Chapter 6. Ingesting Data from HDFS

The HDFS spout actively monitors a specified HDFS directory and consumes any new files that appear in the directory, feeding data from HDFS to Storm.

[Important]Important

HDFS spout assumes that files visible in the monitored directory are not actively being updated. Only after a file is completely written should it be made visible to the spout. Following are two approaches for ensuring this:

  • Write the file to another directory. When the write operation is finished, move the file to the monitored directory.

  • Create the file in the monitored directory with an '.ignore' suffix; HDFS spout ignores files with an '.ignore' suffix. When the write operation is finished, rename the file to omit the suffix.

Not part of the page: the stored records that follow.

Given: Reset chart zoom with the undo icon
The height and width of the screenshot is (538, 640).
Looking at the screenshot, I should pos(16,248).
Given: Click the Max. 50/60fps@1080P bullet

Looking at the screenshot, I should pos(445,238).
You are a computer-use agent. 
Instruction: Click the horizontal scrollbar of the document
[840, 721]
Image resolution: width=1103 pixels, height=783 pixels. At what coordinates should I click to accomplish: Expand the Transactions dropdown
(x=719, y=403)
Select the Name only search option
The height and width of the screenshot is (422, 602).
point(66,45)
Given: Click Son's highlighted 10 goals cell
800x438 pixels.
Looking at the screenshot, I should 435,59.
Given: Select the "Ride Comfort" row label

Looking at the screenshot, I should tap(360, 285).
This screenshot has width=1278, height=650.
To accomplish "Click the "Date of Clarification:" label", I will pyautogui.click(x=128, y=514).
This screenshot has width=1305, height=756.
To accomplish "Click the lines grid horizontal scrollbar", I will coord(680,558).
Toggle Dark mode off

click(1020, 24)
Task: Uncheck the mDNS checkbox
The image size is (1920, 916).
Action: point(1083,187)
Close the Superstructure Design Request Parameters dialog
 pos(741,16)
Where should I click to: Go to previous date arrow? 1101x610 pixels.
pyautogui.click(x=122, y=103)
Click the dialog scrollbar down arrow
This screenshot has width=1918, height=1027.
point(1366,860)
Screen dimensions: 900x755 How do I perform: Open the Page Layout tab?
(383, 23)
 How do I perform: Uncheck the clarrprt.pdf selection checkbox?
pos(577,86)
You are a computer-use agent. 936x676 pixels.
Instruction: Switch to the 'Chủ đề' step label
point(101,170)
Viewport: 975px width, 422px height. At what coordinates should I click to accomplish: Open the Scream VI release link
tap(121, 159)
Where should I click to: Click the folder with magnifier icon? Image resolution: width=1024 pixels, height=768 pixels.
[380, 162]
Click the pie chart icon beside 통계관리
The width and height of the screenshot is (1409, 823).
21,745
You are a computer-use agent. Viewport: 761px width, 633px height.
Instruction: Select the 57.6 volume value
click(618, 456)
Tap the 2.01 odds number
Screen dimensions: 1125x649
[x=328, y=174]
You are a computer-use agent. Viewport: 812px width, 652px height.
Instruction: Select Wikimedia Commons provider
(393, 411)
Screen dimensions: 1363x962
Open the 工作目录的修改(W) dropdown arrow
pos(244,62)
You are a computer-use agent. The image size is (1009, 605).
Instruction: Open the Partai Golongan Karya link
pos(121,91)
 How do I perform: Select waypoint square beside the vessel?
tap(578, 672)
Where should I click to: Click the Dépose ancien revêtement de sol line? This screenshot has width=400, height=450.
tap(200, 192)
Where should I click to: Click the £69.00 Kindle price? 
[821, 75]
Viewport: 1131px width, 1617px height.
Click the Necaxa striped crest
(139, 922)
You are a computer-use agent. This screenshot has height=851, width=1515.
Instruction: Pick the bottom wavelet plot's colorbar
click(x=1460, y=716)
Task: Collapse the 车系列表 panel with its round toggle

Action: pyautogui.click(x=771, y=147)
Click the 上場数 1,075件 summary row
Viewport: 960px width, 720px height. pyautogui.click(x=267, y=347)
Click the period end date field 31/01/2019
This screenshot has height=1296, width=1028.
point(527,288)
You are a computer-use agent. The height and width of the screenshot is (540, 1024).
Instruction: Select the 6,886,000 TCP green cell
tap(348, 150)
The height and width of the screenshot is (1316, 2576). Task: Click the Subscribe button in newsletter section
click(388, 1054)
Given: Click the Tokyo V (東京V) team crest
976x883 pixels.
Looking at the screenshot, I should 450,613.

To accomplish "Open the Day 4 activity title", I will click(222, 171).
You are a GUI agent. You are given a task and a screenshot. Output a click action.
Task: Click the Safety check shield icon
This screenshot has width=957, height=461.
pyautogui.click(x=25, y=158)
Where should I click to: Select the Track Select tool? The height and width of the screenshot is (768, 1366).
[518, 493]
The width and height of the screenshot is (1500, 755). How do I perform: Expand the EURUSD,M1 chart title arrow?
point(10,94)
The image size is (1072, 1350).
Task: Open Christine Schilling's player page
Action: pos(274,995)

When the spout is actively consuming a file, it renames the file with an .inprogress suffix. After consuming all contents in the file, the file is moved to a configurable done directory and the .inprogress suffix is dropped.

Concurrency

If multiple spout instances are used in the topology, each instance consumes a different file. Synchronization among spout instances relies on lock files created in a subdirectory called .lock (by default) under the monitored directory. A file with the same name as the file being consumed (without the .inprogress suffix) is created in the lock directory. Once the file is completely consumed, the corresponding lock file is deleted.

Recovery from failure

Periodically, the spout records information about how much of the file has been consumed in the lock file. If the spout instance crashes or there is a force kill of topology, another spout can take over the file and resume from the location recorded in the lock file.

Certain error conditions (such as a spout crash) can leave residual lock files. Such a stale lock file indicates that the corresponding input file has not been completely processed. When detected, ownership of such stale lock files will be transferred to another spout.

The hdfsspout.lock.timeout.sec property specifies the duration of inactivity after which lock files should be considered stale. The default timeout is five minutes. For lock file ownership transfer to succeed, the HDFS lease on the file (from the previous lock owner) should have expired. Spouts scan for stale lock files before selecting the next file for consumption.

Lock on .lock Directory

HDFS spout instances create a DIRLOCK file in the .lock directory to coordinate certain accesses to the .lock directory itself. A spout will try to create it when it needs access to the .lock directory, and then delete it when done. In error conditions such as a topology crash, force kill, or untimely death of a spout, this file may not be deleted. Future instances of the spout will eventually recover the file once the DIRLOCK file becomes stale due to inactivity for hdfsspout.lock.timeout.sec seconds.

API Support

HDFS spout supports core Storm, but does not currently support Trident.